What needs to be done —
Set each entry down verbatim, omitting images.

Records shown —
Segment Open
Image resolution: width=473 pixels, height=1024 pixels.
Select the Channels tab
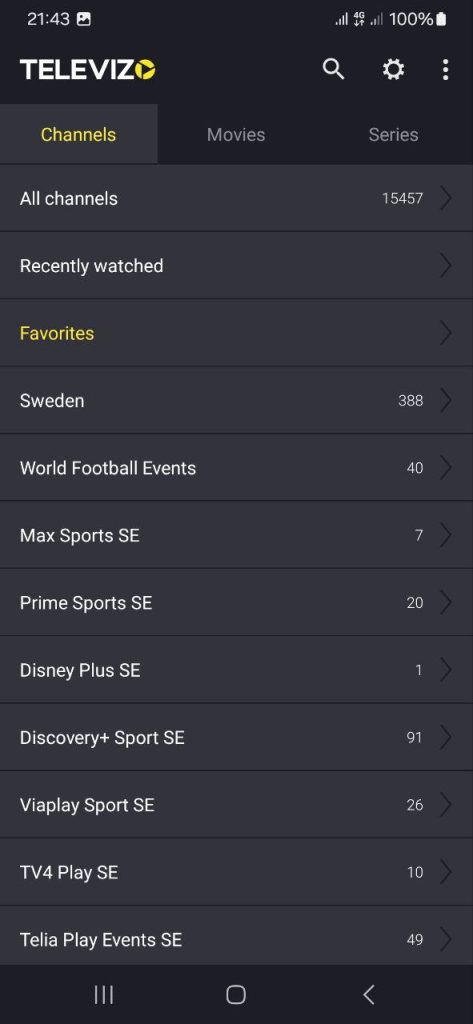(78, 135)
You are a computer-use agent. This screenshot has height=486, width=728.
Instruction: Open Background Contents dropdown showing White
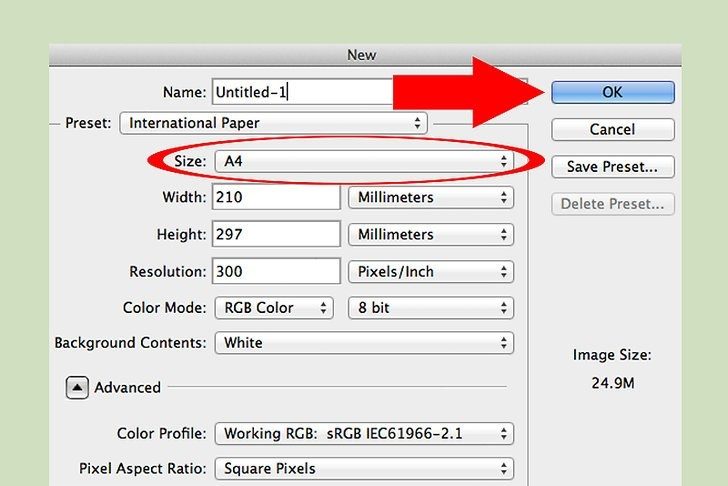pos(363,343)
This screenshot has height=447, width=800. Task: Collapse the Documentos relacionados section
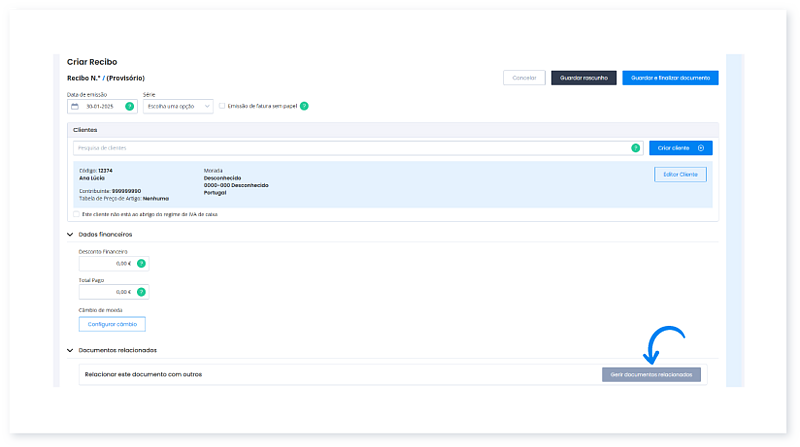click(x=70, y=350)
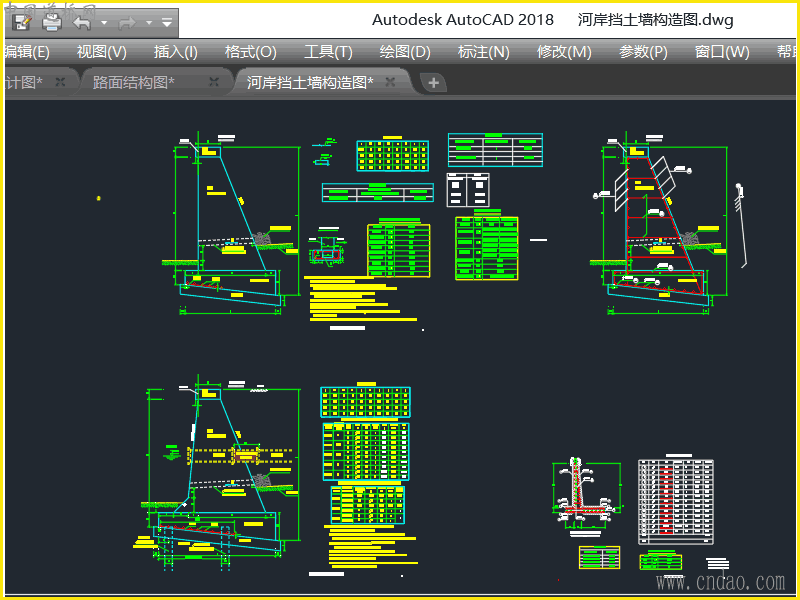Expand the Redo history dropdown arrow
This screenshot has height=600, width=800.
pyautogui.click(x=148, y=22)
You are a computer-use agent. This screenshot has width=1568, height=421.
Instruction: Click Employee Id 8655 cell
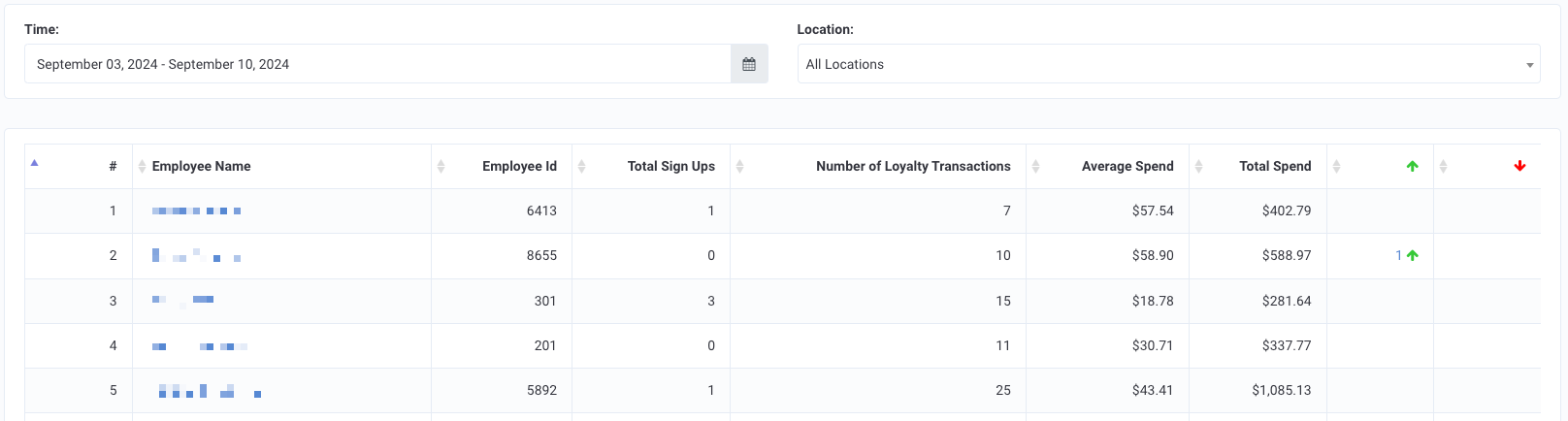point(541,256)
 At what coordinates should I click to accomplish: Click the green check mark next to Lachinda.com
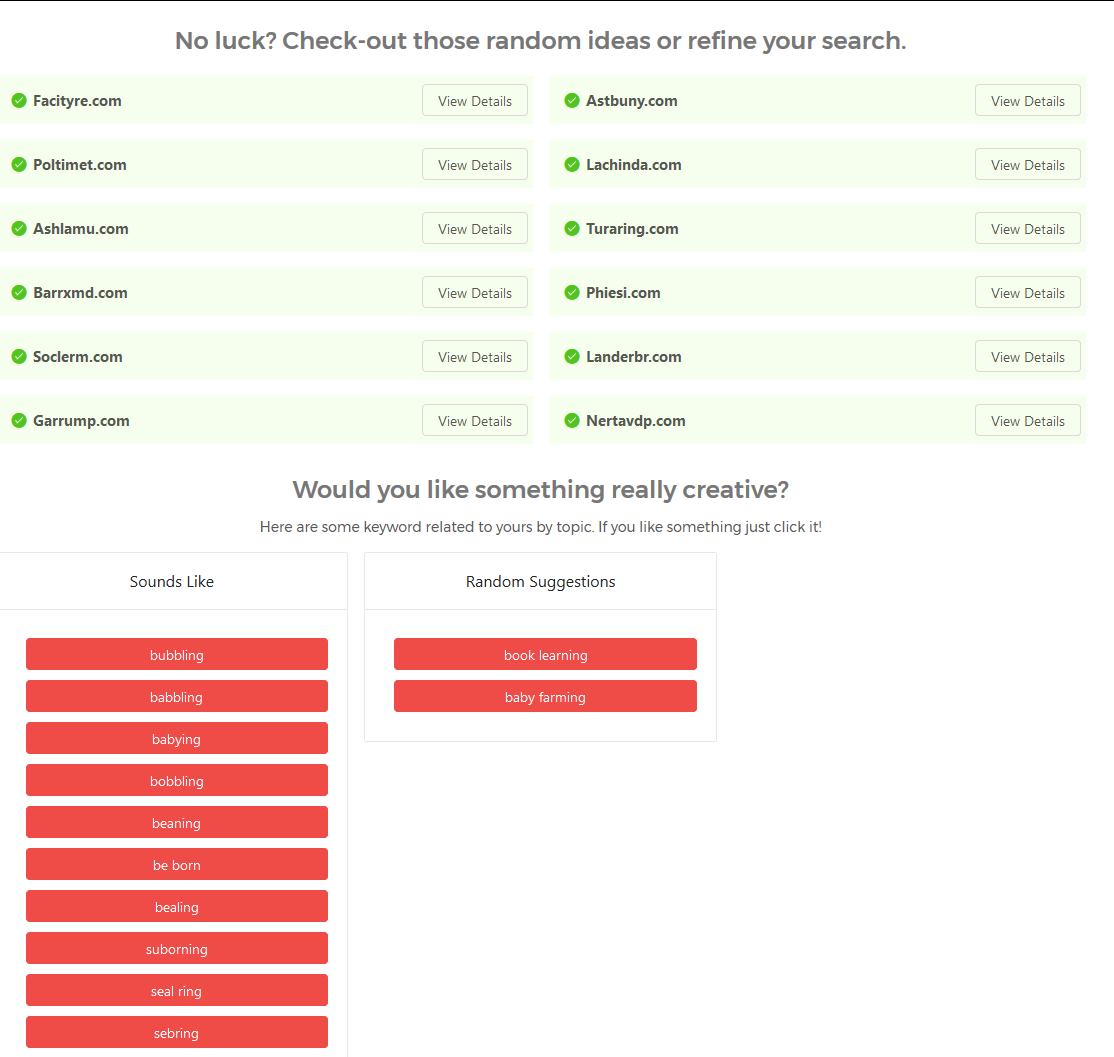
Segment Closed
Task output —
Image resolution: width=473 pixels, height=1024 pixels.
Select the Channels tab
(78, 135)
You are a computer-use agent. This screenshot has height=486, width=728.
Instruction: Open Background Contents dropdown showing White
pos(363,343)
This screenshot has height=447, width=800. Task: Collapse the Documentos relacionados section
click(x=70, y=350)
Expand the Redo history dropdown arrow
This screenshot has height=600, width=800.
pyautogui.click(x=148, y=22)
You are a computer-use agent. This screenshot has width=1568, height=421.
Instruction: Click Employee Id 8655 cell
point(541,256)
 At what coordinates should I click to accomplish: Click the green check mark next to Lachinda.com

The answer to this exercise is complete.